The decision Monday followed hours of closing arguments from attorneys representing Prasad and Patlola’s companies on Friday, and a daylong hearing on the issue several weeks earlier.
During closing arguments Friday, attorney Scott Kaplan, representing Ramco, argued that appointing a receiver was the only viable path forward for both West Suburban, and Weiss Memorial Hospital in Uptown, which closed in August.
“The appointment of a receiver is not merely warranted, it is necessary to reopen these hospitals,” Kaplan told the judge. “Current management has already demonstrated his inability to reopen Weiss Hospital for nine months.” Kaplan said there was no evidence West Suburban would experience a different outcome under Prasad.
State law allows a judge to appoint a receiver if a property or its ability to produce revenue “is being subjected to or is in danger of waste, loss, dissipation, or impairment.”
But Martin Tasch, an attorney for Resilience, argued that Patlola’s company had shown no proof that a receiver or new operator would do any better than Prasad has done.
“We’ve never denied the financial challenges at the hospitals, but they’re trying to get a receiver appointed under the theory that’s going to make some kind of huge difference, and, on that, they haven’t produced anything,” Tasch argued.
Kaplan had asked the judge Friday to include as evidence a declaration from the head of Insight Chicago as to why it would be an appropriate operator for the hospitals if they were placed under receivership. Kaplan also wanted to include as evidence an allegation, he said, that Prasad had made payments of more than $2 million from a hospital account to a consulting firm owned by his daughter.

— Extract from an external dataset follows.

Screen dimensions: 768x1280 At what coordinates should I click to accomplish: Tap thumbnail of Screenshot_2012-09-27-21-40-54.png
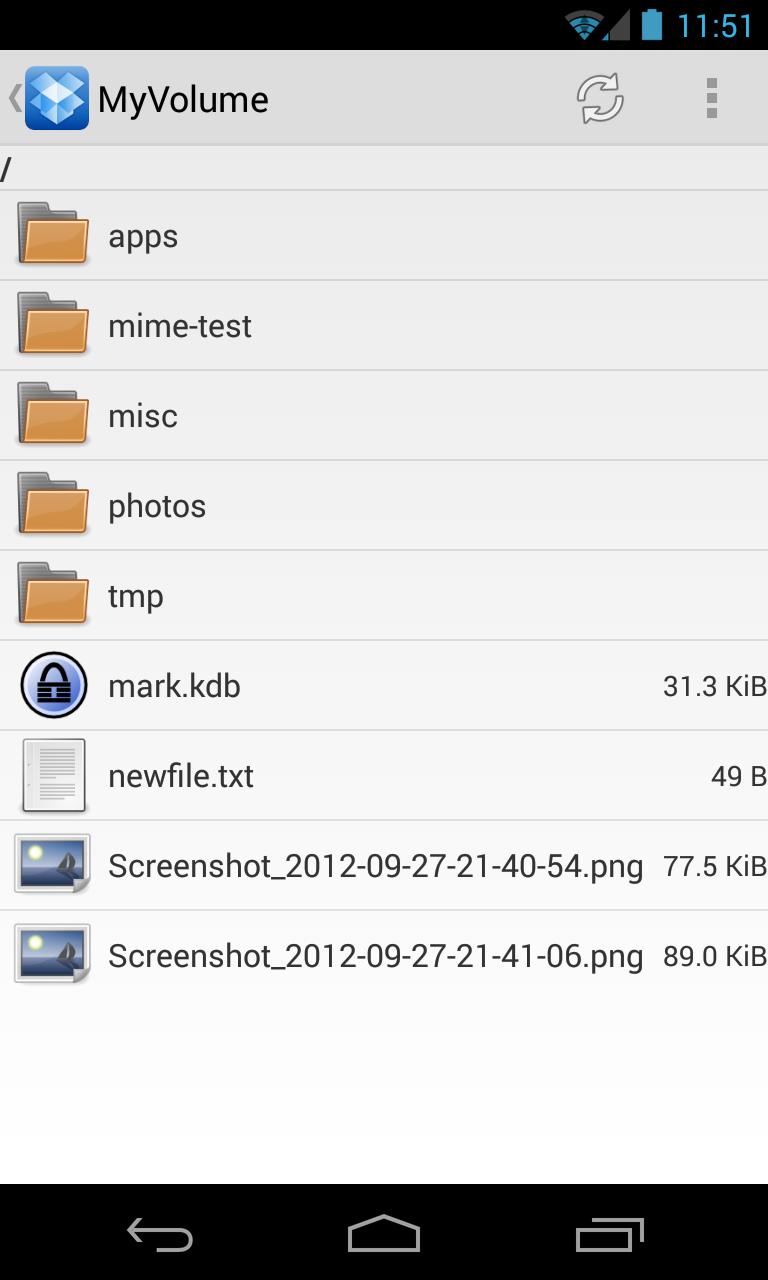[x=53, y=865]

But Stanton said including those points as evidence would require continuing the hearing to a later date and doing discovery.
After conferring with Patlola, Kaplan told the judge that if the judge wasn’t inclined to allow the additional points as evidence Friday, they wanted to move forward with closing arguments rather than continuing the hearing until later.
Ramco had also previously alleged that Resilience had misappropriated $35 million in funds, but Kaplan acknowledged Friday, that after spending the last couple weeks working with a special master to look into the hospital’s finances, “It appears that a significant amount went back to the hospitals.”
The decision Monday was the latest development in what’s become a yearslong saga over the hospital.
Prasad and Patlola bought West Suburban and Weiss Memorial Hospital in Uptown together in 2022. They purchased the hospitals from Pipeline Health, which filed for bankruptcy amid the sale. Pipeline had bought the hospitals, along with Westlake Hospital in Melrose Park, from Tenet Healthcare in 2019. Pipeline angered the community when it announced just weeks after the sale that it would close Westlake.
Prasad’s then newly created, for-profit company Resilience, was to operate West Suburban and Weiss, while Patlola’s company Ramco was to own the hospital properties.
The hospitals, however, have continued to struggle. Multiple vendors say they’re owed money and doctors say they saw an exodus of experienced medical professionals under Prasad’s leadership.
In August, the owners’ other hospital, Weiss, closed, after it was barred from receiving Medicare dollars. The federal government terminated Weiss from the Medicare program after its air conditioning failed earlier that summer, leading to temperatures in the upper 80s in parts of the hospital.